◆ Data:
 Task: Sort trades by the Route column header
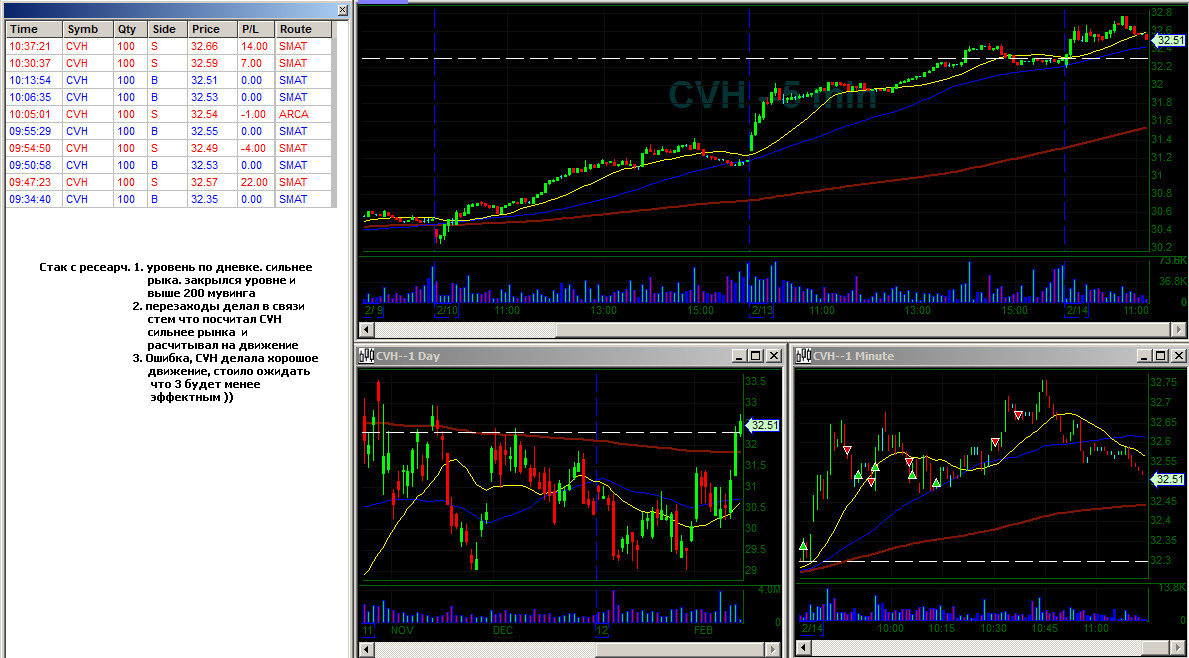coord(303,29)
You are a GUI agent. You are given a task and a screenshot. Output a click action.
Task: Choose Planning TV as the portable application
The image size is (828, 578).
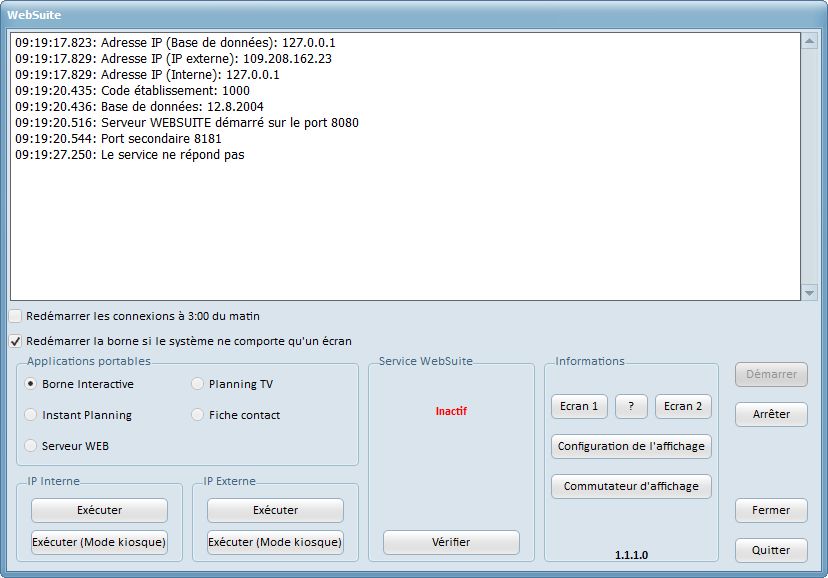pos(197,384)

◆ Problem to solve:
Word for word, set down every line of the records above, and leave the pictures out.

◆ Task answer:
 Task: Sort trades by the Route column header
coord(303,29)
You are a GUI agent. You are given a task and a screenshot. Output a click action.
Task: Choose Planning TV as the portable application
The image size is (828, 578).
pos(197,384)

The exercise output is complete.